- Militer dan polisi telah menggunakan semua cara untuk menghentikan unjuk rasa. Gagal.
- Kini, digunakan cara terakhir yang lebih brutal, yaitu menembak pengunjuk rasa.
- 13 tewas di beberapa lokasi unjuk rasa, tapi tidak ada indikasi pengunjuk rasa takut.
JERNIH — Myanmar, Minggu 28 Februari, mengawali babak berdarah aksi unjuk rasa anti-kudeta militer dengan 13 orang tewas terkena peluru tajam tentara.
Irrawaddy.com melaporkan Yangon mengalami kekacauan hebat sejak pagi, ketika polisi anti huru-hara dan tentara menggunakan kekerasan untuk membubarkan pengunjuk rasa yang turun ke jalan.
Saat itu, ribuan dokter, perawat, dan mahasiswa Universitas Kedokteran, paramedis, dokter gigi, dan farmasi, berusaha mencapai Kotapraja Yankin di Yangon dihambat.
Sekitar 200 mahasiswa kedokteran, bagian dari kelompok besar ini, ditahan. Seorang wanita fotografer juga dicomot dan ditahan.
Jam-jam berikut pengunjuk rasa nyaris menyebut di sekujur kota. Di sejumlah lokasi, polisi memberondongkan senjata. Korban berjatuhan.
Empat orang, tiga mahasiswa dan satu dosen, tewas di tempat. Lainnya dilarikan ke rumah sakit dengan tumbuh bersimbah darah.
Sekitar pukul 15:30 dokter dan mahasiswa kedokteran dibebaskan dari tempat mereka ditahan di bekas pusat karantina Covid-19 di Mayangone Township.
Di Dawei, tepatnya wilayah Tanintharyi, empat orang tewas ditembak, dan 40 lainnya terlupa. Korban tewas di tempat kejadian dalam unjuk rasa pagi hari.
Kebrutalan aparat keamanan juga terjadi di Bogo. Dua pengunjuk rasa tewas akibat luka tembak, dan 15 lainnya luka serius.
Jelang tengah hari di Mandalay, kota bisnis di Myanmar, seorang pengendara sepeda motor ditembak di kepala. Korban bukan pengunjuk rasa, tapi masyarakat yang menonton.
Beberapa relawan, yang bertugas membantu orang terluka, juga diberondong tembakan.
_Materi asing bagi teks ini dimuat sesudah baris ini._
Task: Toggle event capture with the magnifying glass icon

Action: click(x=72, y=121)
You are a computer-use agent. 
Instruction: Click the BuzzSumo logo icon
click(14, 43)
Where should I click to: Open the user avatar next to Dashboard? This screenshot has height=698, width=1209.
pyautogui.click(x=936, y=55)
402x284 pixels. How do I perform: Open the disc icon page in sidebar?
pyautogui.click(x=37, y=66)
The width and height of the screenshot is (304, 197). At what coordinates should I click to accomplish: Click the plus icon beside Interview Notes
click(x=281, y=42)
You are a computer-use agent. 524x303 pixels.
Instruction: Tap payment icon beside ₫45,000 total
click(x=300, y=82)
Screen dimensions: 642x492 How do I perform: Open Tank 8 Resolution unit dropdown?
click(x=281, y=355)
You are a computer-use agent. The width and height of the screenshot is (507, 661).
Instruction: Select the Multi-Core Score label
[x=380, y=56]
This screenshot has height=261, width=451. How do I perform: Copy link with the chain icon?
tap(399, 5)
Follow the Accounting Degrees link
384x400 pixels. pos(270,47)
Beberapa mengalami luka serius.
Di Wilayah Magwe, Pakkoku, seorang pria yang bersembunyi dari kejaran polisi dan tentara ditembak mati saat polisi menemukannya. Puluhan pengunjuk rasa ditahan.
Negara bagian Kachin, tepatnya di Myitkyina, juga bergolak. Sekitar 50 orang ditahan. Salah satunya reporter lokal.
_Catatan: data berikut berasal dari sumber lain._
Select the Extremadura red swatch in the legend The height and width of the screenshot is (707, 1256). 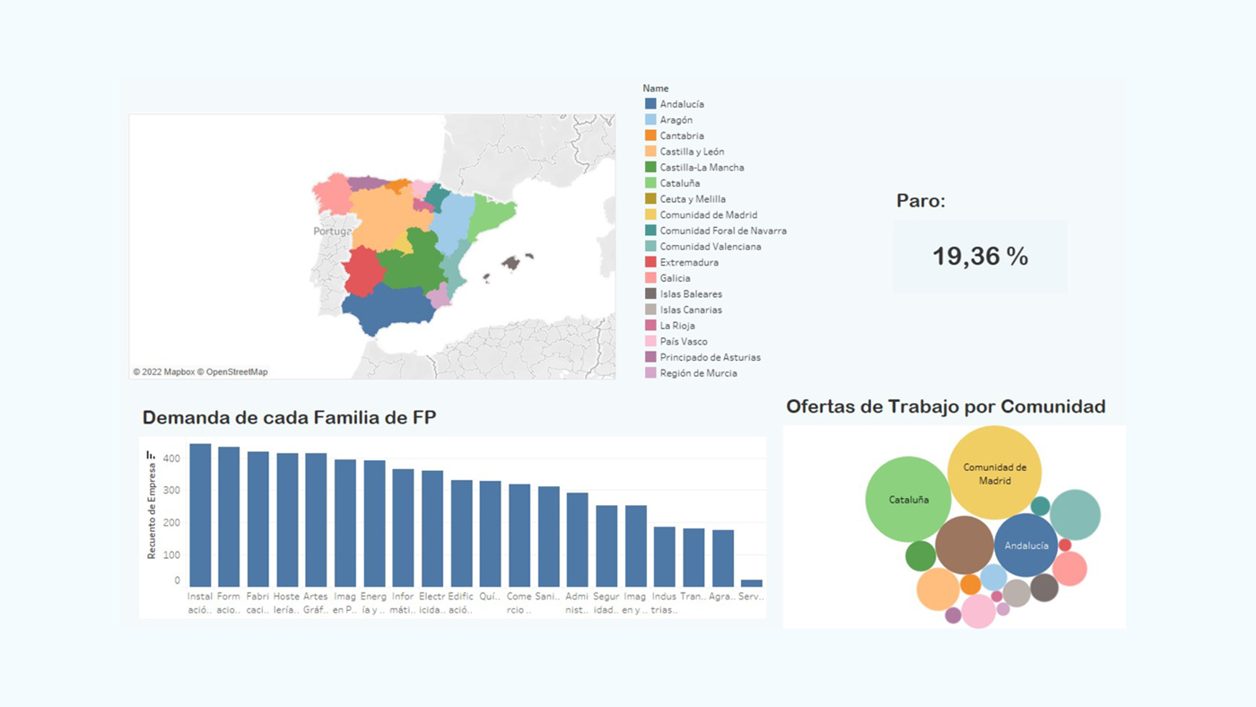(x=650, y=262)
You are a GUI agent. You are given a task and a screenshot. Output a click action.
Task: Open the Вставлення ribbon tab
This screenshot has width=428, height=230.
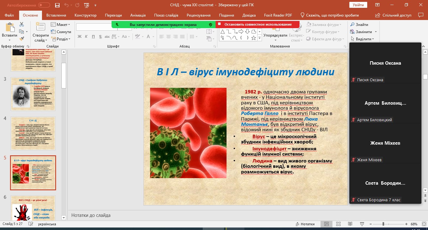tap(56, 15)
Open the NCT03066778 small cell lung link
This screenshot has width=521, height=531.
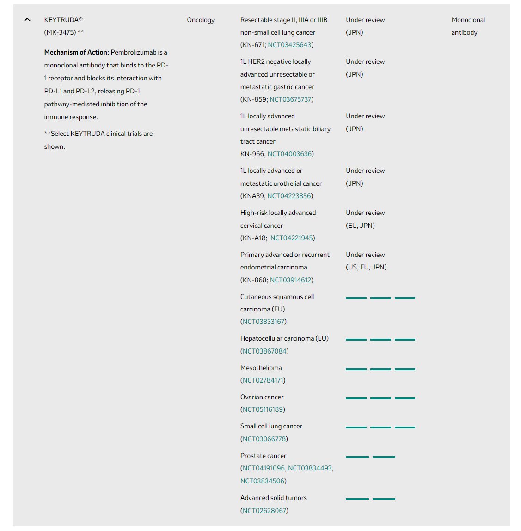264,439
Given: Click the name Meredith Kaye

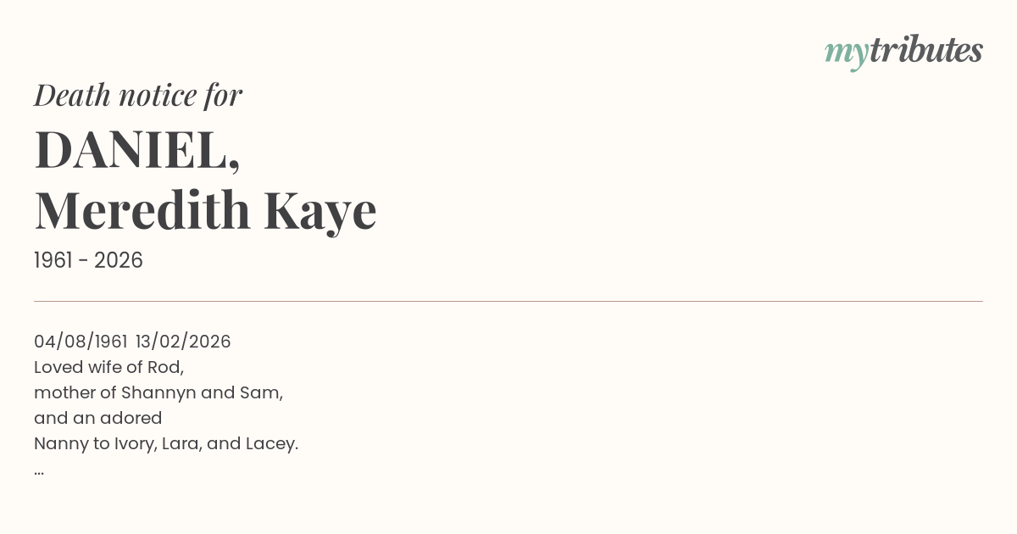Looking at the screenshot, I should click(x=205, y=210).
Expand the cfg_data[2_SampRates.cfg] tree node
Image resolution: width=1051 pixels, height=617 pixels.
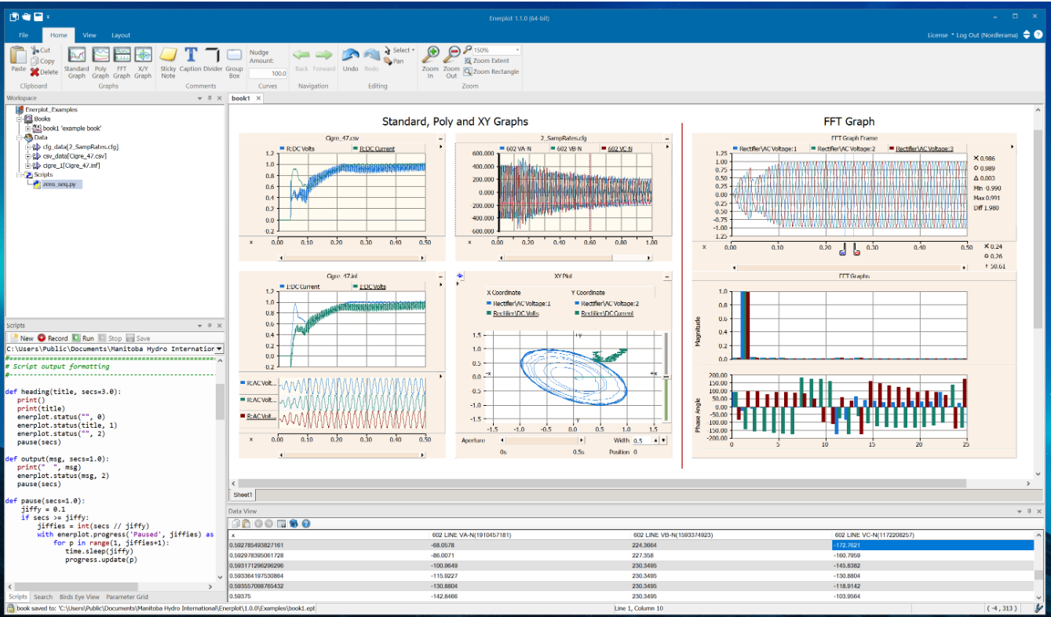(29, 147)
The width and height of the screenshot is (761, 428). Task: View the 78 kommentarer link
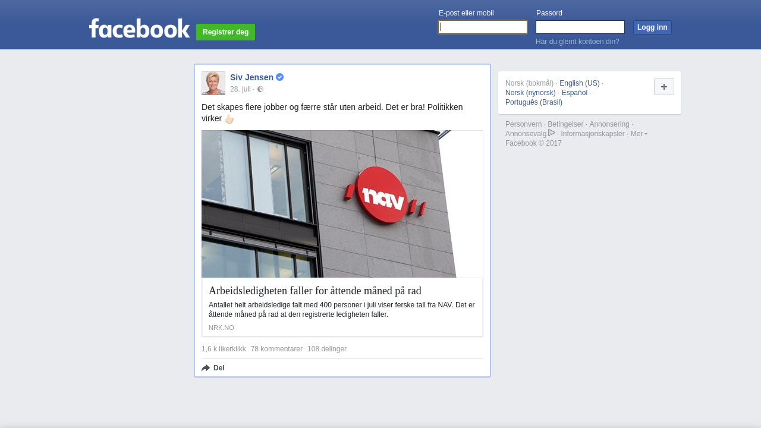pos(276,349)
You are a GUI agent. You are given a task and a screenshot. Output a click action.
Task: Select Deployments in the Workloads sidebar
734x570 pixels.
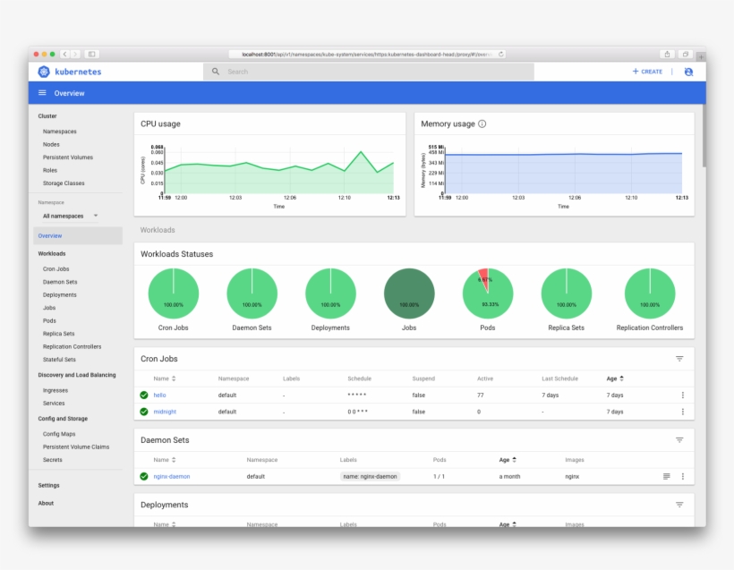59,294
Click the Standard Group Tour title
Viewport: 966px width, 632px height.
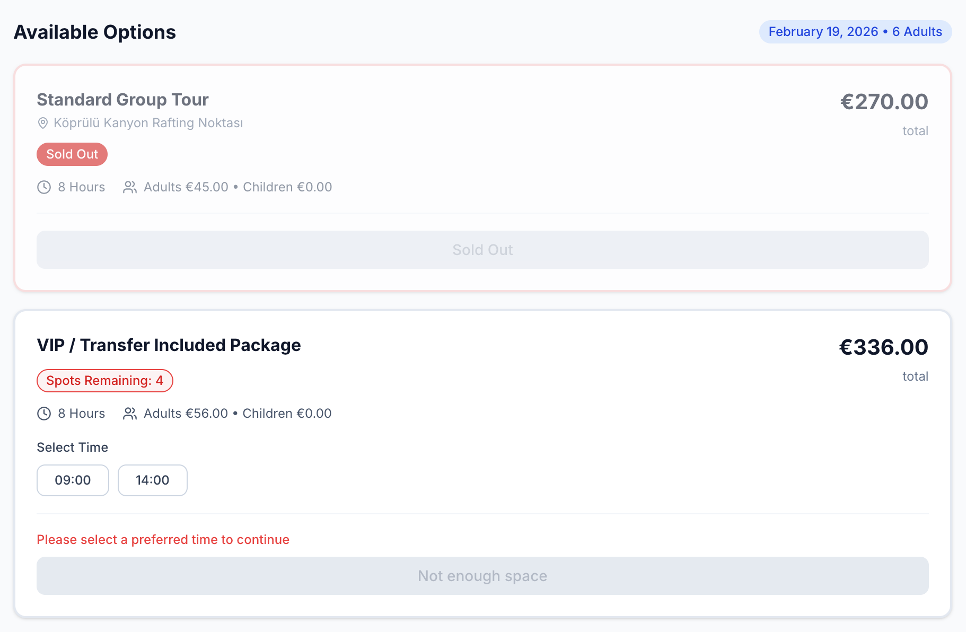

Polisi menggunakan semua cara untuk membubarkan aksi massa. Mereka dibekani granat kejut dan gas air mata, tapi tak mampu membubarkan aksi unjuk rasa.
Mereka menggunakan cara terakhir, menembak pengunjuk rasa sampai mati untuk menimbulkan rasa takut. Cara ini juga tidak berhasil.
Myanmar tampaknya mengalami banjir darah di jalan-jalan, karena tidak ada indikasi pengunjuk rasa ketakutan. Di sisi lain, pembangkangan sipil terus berjalan.